Anche i termini facilmente attribuibili ad un contesto socio-politico a cui abbiamo già accennato sopra, e cioè ‘i potenti rovesciati dai troni’ e ‘i ricchi rimandati a mani vuote’, vanno sempre compresi in riferimento a Dio. Più che di ‘potenti’, sarebbe meglio parlare di ‘possenti’, cioè di persone che si attribuiscono un così grande potere, fino a pensare nella loro presunzione di potersi opporre a Dio, atteggiamento tipicamente diabolico.
Più che di ‘ricchi’, sarebbe meglio parlare di “coloro che sono nella ricchezza”, al pari del ricco stolto[5] della parabola evangelica, il quale non aveva considerato che la sua vita non dipende da ciò che si possiede.

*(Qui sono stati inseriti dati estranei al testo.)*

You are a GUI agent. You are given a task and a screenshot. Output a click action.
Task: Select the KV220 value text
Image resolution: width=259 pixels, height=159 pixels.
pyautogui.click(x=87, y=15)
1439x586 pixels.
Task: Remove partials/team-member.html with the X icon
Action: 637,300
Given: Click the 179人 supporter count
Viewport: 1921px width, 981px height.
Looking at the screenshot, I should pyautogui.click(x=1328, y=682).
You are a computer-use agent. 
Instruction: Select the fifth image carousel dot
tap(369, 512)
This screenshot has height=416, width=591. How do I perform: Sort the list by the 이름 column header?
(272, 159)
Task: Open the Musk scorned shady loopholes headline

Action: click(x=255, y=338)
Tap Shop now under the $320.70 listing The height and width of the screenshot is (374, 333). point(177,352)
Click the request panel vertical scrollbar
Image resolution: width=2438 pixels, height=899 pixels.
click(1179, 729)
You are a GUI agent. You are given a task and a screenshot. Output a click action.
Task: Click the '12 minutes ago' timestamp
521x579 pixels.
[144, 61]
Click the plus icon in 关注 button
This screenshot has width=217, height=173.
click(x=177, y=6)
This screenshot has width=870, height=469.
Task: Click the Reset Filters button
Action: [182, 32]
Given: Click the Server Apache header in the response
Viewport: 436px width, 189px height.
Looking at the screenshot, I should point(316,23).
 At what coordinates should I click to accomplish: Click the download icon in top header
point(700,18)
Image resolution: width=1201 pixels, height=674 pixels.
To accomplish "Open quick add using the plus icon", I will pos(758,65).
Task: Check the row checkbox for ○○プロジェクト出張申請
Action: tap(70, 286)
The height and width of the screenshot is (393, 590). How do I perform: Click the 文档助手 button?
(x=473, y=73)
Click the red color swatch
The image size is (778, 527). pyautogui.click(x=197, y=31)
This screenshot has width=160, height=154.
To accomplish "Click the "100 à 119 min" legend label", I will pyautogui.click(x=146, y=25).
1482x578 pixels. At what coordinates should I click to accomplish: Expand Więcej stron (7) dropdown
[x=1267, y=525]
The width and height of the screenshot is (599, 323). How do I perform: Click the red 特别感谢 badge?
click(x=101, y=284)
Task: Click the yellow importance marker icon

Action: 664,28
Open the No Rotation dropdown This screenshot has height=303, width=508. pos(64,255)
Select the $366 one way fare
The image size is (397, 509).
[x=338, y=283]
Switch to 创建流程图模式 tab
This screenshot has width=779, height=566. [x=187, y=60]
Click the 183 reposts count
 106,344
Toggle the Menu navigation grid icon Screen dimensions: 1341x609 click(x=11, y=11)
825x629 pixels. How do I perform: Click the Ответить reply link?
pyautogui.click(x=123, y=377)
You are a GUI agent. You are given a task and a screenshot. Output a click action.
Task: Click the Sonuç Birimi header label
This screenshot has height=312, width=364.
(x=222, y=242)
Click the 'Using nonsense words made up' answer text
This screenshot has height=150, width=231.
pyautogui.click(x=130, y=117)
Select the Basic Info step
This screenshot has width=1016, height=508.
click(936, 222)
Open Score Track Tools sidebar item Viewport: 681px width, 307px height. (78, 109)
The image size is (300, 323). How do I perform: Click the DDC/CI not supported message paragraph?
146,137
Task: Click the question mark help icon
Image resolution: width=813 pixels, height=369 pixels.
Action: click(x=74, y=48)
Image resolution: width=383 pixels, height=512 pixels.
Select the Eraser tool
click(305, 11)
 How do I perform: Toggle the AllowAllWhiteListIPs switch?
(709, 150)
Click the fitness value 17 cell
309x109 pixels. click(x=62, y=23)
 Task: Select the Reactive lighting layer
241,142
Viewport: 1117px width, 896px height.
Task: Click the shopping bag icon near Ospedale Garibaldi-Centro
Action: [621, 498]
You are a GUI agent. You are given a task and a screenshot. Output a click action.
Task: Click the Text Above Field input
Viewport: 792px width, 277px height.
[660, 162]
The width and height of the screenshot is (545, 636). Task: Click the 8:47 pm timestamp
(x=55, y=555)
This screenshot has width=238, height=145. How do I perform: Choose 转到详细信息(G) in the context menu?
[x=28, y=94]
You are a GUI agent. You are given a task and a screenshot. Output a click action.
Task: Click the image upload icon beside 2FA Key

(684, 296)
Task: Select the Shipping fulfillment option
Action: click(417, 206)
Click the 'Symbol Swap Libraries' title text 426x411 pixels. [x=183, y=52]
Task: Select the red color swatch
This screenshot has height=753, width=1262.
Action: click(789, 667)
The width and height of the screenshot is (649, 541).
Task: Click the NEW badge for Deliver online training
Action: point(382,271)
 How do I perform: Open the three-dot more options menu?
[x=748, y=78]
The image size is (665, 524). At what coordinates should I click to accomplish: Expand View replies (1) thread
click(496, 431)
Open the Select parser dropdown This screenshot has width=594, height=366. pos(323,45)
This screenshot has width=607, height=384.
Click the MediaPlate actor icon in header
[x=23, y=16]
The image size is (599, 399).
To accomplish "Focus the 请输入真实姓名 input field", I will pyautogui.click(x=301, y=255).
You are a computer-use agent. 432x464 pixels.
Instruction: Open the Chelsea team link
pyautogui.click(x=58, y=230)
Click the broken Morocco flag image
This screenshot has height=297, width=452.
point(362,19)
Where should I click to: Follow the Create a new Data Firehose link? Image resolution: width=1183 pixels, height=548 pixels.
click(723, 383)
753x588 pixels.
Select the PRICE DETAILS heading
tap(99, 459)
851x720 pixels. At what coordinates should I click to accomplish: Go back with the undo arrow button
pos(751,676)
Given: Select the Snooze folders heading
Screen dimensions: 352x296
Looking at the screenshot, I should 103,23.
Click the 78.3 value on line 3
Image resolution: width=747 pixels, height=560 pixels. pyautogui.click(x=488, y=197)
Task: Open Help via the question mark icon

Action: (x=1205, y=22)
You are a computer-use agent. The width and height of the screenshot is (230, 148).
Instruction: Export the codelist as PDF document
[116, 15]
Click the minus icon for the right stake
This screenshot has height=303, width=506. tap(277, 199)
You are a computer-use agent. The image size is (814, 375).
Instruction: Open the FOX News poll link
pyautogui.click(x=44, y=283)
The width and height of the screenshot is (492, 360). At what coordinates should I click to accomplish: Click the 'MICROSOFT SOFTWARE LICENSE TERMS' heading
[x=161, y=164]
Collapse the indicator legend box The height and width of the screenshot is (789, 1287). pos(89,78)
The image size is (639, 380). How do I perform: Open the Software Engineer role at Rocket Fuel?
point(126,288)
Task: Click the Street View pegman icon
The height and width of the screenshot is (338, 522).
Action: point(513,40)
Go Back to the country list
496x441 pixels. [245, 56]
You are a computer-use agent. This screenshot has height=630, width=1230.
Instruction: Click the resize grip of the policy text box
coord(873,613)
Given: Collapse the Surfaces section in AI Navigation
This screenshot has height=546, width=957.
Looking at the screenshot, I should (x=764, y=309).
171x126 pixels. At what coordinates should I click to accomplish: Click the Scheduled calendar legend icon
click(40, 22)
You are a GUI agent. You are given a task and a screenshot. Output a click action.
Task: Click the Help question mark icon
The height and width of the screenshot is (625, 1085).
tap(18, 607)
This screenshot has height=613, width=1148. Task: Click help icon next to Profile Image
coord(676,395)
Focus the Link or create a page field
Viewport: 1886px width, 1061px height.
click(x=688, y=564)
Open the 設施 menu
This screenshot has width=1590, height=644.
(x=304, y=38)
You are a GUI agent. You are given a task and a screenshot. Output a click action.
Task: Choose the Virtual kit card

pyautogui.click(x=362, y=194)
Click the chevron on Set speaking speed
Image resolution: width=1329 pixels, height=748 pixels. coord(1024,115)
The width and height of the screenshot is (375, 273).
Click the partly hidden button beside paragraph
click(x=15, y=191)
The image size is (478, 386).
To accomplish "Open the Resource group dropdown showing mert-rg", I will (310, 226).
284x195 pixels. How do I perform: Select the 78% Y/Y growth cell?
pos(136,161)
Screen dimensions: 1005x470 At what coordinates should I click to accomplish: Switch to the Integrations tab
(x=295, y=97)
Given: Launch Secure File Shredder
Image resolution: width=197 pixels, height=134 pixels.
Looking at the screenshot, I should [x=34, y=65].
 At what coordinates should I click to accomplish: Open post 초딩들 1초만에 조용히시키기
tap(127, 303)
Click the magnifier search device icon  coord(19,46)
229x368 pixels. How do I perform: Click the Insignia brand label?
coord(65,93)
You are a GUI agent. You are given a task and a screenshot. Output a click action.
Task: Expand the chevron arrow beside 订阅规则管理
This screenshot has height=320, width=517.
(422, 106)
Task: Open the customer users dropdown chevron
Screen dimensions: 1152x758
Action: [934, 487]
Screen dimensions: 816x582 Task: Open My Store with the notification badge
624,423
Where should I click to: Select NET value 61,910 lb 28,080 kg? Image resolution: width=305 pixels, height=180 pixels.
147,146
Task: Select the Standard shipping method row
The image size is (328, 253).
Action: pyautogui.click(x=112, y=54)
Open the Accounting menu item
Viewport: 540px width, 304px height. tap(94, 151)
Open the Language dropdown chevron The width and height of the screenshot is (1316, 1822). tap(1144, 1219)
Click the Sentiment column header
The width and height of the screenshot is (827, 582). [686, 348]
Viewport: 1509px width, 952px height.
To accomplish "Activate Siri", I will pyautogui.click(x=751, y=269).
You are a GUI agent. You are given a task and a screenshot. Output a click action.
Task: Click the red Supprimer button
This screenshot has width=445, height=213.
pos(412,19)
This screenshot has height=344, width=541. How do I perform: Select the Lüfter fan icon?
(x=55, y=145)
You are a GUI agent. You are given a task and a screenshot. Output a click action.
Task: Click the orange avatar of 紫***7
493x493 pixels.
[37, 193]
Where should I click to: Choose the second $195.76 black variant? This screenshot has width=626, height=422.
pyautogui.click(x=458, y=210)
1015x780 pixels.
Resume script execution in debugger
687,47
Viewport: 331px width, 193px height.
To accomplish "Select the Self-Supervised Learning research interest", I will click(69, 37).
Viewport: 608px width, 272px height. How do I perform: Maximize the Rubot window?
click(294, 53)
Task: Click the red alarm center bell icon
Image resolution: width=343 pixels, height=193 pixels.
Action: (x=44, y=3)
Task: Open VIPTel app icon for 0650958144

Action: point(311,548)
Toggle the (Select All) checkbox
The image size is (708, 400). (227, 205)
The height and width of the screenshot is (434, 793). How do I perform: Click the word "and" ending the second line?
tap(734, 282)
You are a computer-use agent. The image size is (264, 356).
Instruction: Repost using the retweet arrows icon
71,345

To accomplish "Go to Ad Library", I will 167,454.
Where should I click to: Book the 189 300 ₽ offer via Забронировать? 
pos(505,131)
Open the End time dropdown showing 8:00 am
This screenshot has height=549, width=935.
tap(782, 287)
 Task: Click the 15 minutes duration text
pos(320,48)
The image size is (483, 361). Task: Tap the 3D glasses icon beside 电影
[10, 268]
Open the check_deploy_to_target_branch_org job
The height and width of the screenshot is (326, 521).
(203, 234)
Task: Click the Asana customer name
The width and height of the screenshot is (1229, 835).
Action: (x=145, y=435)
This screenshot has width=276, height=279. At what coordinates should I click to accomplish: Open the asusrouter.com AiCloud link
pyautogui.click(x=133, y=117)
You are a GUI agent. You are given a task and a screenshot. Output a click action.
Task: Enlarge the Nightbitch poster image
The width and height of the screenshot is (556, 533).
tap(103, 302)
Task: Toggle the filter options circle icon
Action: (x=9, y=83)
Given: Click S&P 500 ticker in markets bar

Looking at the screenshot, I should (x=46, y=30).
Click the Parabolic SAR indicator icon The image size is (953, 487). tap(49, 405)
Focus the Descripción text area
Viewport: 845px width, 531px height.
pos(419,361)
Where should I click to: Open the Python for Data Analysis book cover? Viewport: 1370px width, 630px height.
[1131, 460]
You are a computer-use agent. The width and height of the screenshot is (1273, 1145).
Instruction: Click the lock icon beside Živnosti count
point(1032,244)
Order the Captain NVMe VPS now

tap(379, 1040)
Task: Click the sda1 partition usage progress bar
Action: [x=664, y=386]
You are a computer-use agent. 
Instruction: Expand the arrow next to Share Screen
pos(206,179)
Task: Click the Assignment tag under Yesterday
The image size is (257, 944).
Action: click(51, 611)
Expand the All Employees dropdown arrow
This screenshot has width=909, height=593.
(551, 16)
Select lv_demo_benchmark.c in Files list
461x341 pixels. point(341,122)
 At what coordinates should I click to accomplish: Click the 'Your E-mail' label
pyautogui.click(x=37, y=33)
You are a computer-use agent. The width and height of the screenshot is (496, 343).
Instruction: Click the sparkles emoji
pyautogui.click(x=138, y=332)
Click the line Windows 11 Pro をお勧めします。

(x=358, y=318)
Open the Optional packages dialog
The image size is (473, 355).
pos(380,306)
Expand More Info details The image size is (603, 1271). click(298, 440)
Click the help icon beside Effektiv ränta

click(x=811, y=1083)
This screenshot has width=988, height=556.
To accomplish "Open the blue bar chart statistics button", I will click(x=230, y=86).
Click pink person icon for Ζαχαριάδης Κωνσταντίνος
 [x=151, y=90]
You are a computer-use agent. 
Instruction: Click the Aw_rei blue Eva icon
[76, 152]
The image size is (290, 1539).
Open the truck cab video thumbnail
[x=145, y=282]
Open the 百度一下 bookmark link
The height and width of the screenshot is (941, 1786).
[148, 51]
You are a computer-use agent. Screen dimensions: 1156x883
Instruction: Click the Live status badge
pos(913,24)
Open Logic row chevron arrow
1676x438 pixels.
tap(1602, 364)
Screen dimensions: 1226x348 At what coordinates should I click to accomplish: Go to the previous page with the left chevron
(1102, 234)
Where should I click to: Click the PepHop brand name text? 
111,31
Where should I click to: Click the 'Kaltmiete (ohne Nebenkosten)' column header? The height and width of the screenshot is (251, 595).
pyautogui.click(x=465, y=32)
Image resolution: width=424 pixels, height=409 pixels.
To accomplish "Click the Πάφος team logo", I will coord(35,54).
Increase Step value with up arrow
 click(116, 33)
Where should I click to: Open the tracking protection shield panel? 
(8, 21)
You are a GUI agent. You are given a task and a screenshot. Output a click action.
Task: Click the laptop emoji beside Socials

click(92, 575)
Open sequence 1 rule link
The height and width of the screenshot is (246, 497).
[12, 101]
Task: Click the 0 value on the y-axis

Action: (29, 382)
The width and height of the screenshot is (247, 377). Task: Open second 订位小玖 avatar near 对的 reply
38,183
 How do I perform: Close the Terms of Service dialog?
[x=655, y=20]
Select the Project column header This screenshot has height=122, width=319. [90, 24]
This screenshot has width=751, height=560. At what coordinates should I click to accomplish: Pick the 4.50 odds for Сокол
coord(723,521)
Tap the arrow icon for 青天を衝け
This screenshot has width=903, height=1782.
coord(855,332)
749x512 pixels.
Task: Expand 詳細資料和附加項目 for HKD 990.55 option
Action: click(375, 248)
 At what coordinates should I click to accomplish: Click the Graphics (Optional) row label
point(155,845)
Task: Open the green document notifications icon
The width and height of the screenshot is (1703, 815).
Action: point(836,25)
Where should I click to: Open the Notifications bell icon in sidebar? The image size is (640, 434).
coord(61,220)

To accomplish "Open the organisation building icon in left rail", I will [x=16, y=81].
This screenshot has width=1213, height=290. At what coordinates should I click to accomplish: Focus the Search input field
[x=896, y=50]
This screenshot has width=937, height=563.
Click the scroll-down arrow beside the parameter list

Diversamente da costoro, Dio ha scelto la Madre del Salvatore tra coloro che sono umili, piccoli, poveri, socialmente e politicamente ininfluenti.
Ancora una volta dobbiamo prendere atto che il Dio cristiano rifiuta le
logiche umane di società fondate impunemente sull’ingiustizia e sulla corruzione, come ha più volte e con forza denunciato Papa Francesco, soprattutto nella sua ultima enciclica Laudato sii.
Il Dio di cui ci parla Maria nel Magnificat è prima di tutto “Santo” (v. 49b), una santità che si manifesta e si riconosce nella sua opera. Nessuno infatti potrebbe agire come agisce lui. Egli è intervenuto nella vita di Maria e nella vita del popolo d’Israele per salvarlo. Questa opera di salvezza si manifesta come un dispiegamento a piene mani della sua misericordia.
Guardando “all’umiltà sua serva”(v.48), egli “Ha soccorso Israele, suo servo, ricordandosi della sua misericordia, come aveva detto ai nostri padri, per Abramo e la sua discendenza, per sempre” (vv. 54-55).  Un ricordo, quello di Dio, che è fondato sulla sua fedeltà alle promesse e che diventa la causa del dispiegamento della sua misericordia. 
Oltre ad essere ‘Santo’ e ‘Misericordioso’, l’altro appellativo che Maria attribuisce al ‘suo’ Dio è quello di “Onnipotente” (v.49a). Letteralmente sarebbe meglio dire: “il Potente”, un aggettivo usato una sola volta in tutto l’antico Testamento,[6] con il quale si vuole evidenziare la forza con cui Dio è intervenuto per la salvezza dell’umanità. Una potenza che si esplica nel dispiegamento del suo braccio, gesto che evoca immagini militari. L’intervento di Dio non è qualcosa di astratto o di evanescente, ma è caratterizzato dalla forza messa a servizio della misericordia, la forza di colui che salva, paragonabile al dispiegamento militare di un esercito contro un nemico ben definito, la cui sconfitta consiste nella dispersione degli orgogliosi, di coloro che si credono possenti e di coloro che fanno conto soltanto della loro ricchezza. Il denominatore comune di queste tre categorie di persone è la presunzione di poter fare a meno di Dio e della sua salvezza, l’atteggiamento proprio di chi si auto–esclude dalla possibilità di essere salvato.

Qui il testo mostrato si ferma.